_JOB_. Extend the SageMaker hyperparameter tuning walkthrough, picking up right after its final sentence.

_PASSAGE TO READ_.
::::
The max_parallel_jobs parameter limits the number of training jobs (and therefore hyperparameter combinations) to run in parallel within the tuning job. This parameter is often used in combination with the Bayesian search strategy when you want to test a smaller set of training jobs (less than the max_jobs), learn from the smaller set of training jobs, then apply Bayesian methods to determine the next set of hyperparameters used by the next set of training jobs. Bayesian methods can improve hyperparameter-tuning performance in some cases.

The early_stopping_type parameter is used by SageMaker hyper-parameter tuning jobs to automatically stop a training job if the job is not improving the objective metrics (i.e. validation:accuracy) relative to previous training jobs within the tuning job. For more information on early stopping, please see the following documentation: https://docs.aws.amazon.com/sagemaker/latest/dg/automatic-model-tuning-early-stopping.html.

Exercise 2

Set up the Hyperparameter Tuner.

Instructions: Use the function HyperparameterTuner, passing the variables defined above. Please use tuning strategy 'Random'.

tuner = HyperparameterTuner(
    estimator=..., # estimator
    hyperparameter_ranges=..., # hyperparameter ranges
    metric_definitions=..., # definition metric
    strategy='...', # tuning strategy
    objective_type='Maximize',
    objective_metric_name='validation:accuracy',
    max_jobs=2, # maximum number of jobs to run
    max_parallel_jobs=2, # maximum number of jobs to run in parallel
    early_stopping_type='Auto' # early stopping criteria
)
from sagemaker.tuner import HyperparameterTuner

tuner = HyperparameterTuner(
    ### BEGIN SOLUTION - DO NOT delete this comment for grading purposes
    estimator=estimator, # Replace None
    hyperparameter_ranges=hyperparameter_ranges, # Replace None
    metric_definitions=metric_definitions, # Replace None
    strategy='Random', # Replace None
    ### END SOLUTION - DO NOT delete this comment for grading purposes
    objective_type='Maximize',
    objective_metric_name='validation:accuracy',
    max_jobs=2, # maximum number of jobs to run
    max_parallel_jobs=2, # maximum number of jobs to run in parallel
    early_stopping_type='Auto' # early stopping criteria
)

Exercise 3

Launch the SageMaker Hyper-Parameter Tuning (HPT) Job.

Instructions: Use the tuner.fit function, passing the configured train and validation inputs (data channels).

tuner.fit(
    inputs=..., # train and validation input
    include_cls_metadata=False, # to be set as false if the algorithm cannot handle unknown hyperparameters
    wait=False # do not wait for the job to complete before continuing
)
tuner.fit(
    ### BEGIN SOLUTION - DO NOT delete this comment for grading purposes
    inputs=data_channels, # Replace None
    ### END SOLUTION - DO NOT delete this comment for grading purposes
    include_cls_metadata=False,
    wait=False
)

2.3. Check Tuning Job status

You can see the Tuning Job status in the console. Let's get the Tuning Job name to construct the link.

tuning_job_name = tuner.latest_tuning_job.job_name
print(tuning_job_name)
pytorch-training-230612-0238

Check the status of the Tuning Job.
::::
_SUPPLIED DATA_.
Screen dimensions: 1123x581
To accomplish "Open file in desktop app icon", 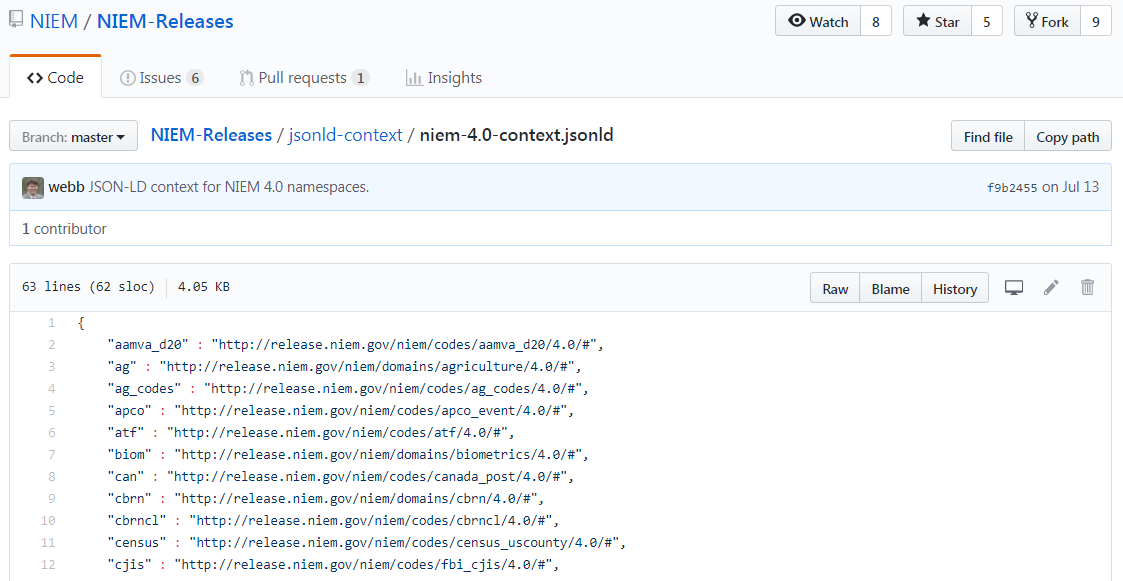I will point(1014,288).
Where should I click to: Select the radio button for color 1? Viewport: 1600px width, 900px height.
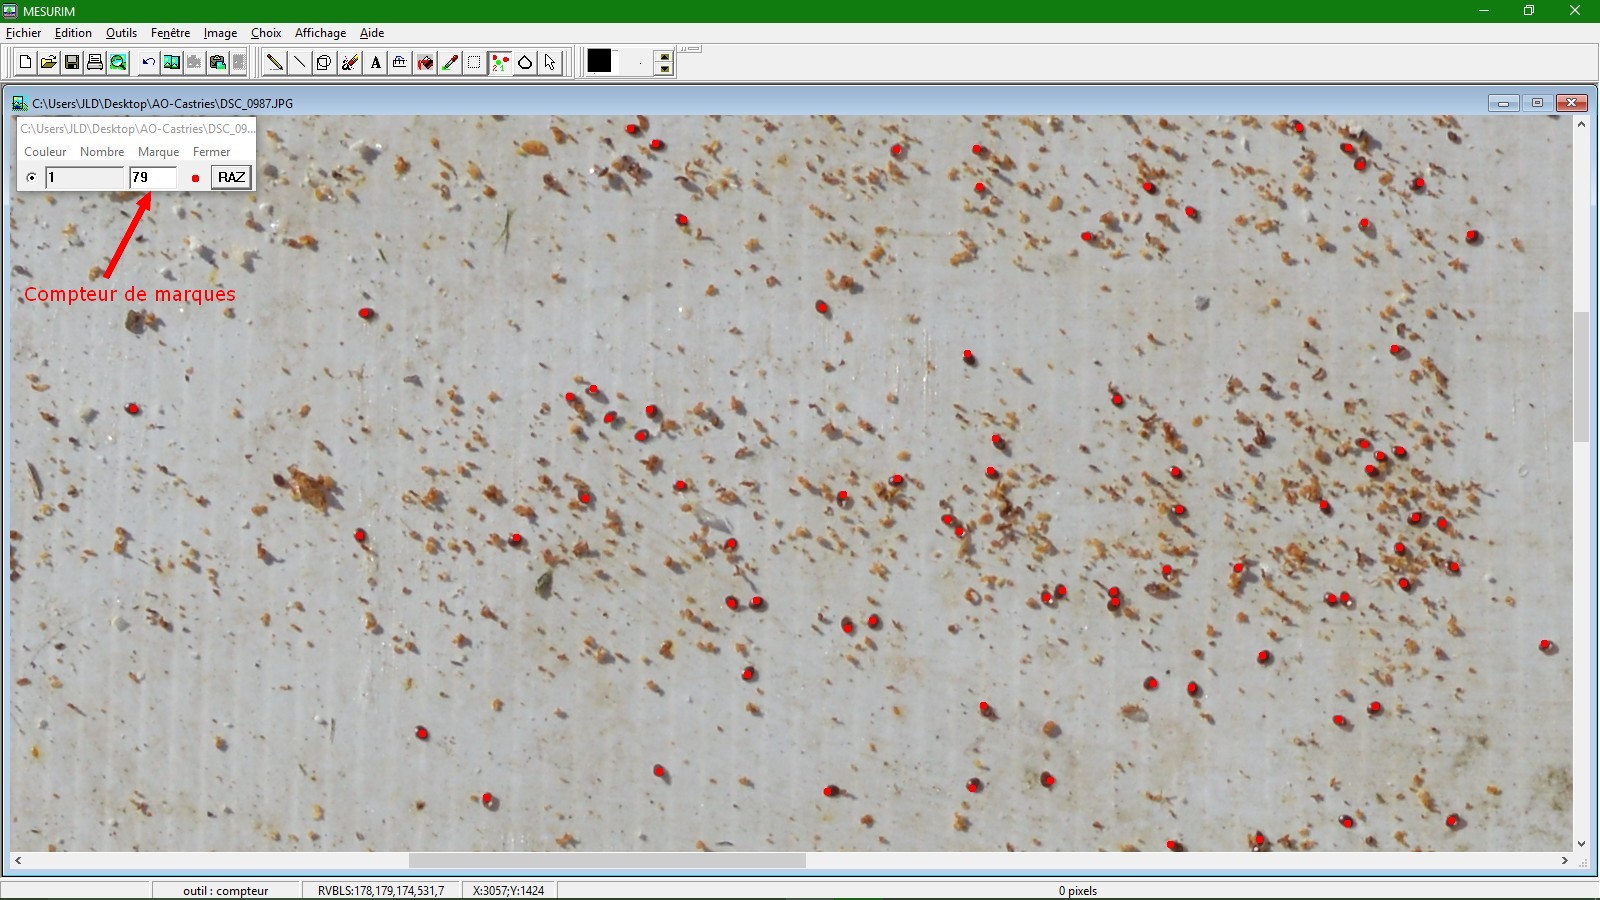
::::
_TASK RESPONSE_.
from IPython.core.display import display, HTML

display(HTML('<b>Review <a target="blank" href="https://console.aws.amazon.com/sagemaker/home?region={}#/hyper-tuning-jobs/{}">Hyper-Parameter Tuning Job</a></b>'.format(region, tuning_job_name)))

Review Hyper-Parameter Tuning Job

Wait for the Tuning Job to complete.

This cell will take approximately 20-30 minutes to run.

%%time

tuner.wait()
.................................................................................................................................................................................................................................................................................................................................................!
CPU times: user 1.55 s, sys: 160 ms, total: 1.71 s
Wall time: 28min 54s

Wait until the ^^ Tuning Job ^^ completes above

The results of the SageMaker Hyperparameter Tuning Job are available on the analytics of the tuner object. The dataframe function converts the result directly into the dataframe. You can explore the results with the following lines of the code:

import time

time.sleep(10) # slight delay to allow the analytics to be calculated

df_results = tuner.analytics().dataframe()
df_results.shape
(2, 8)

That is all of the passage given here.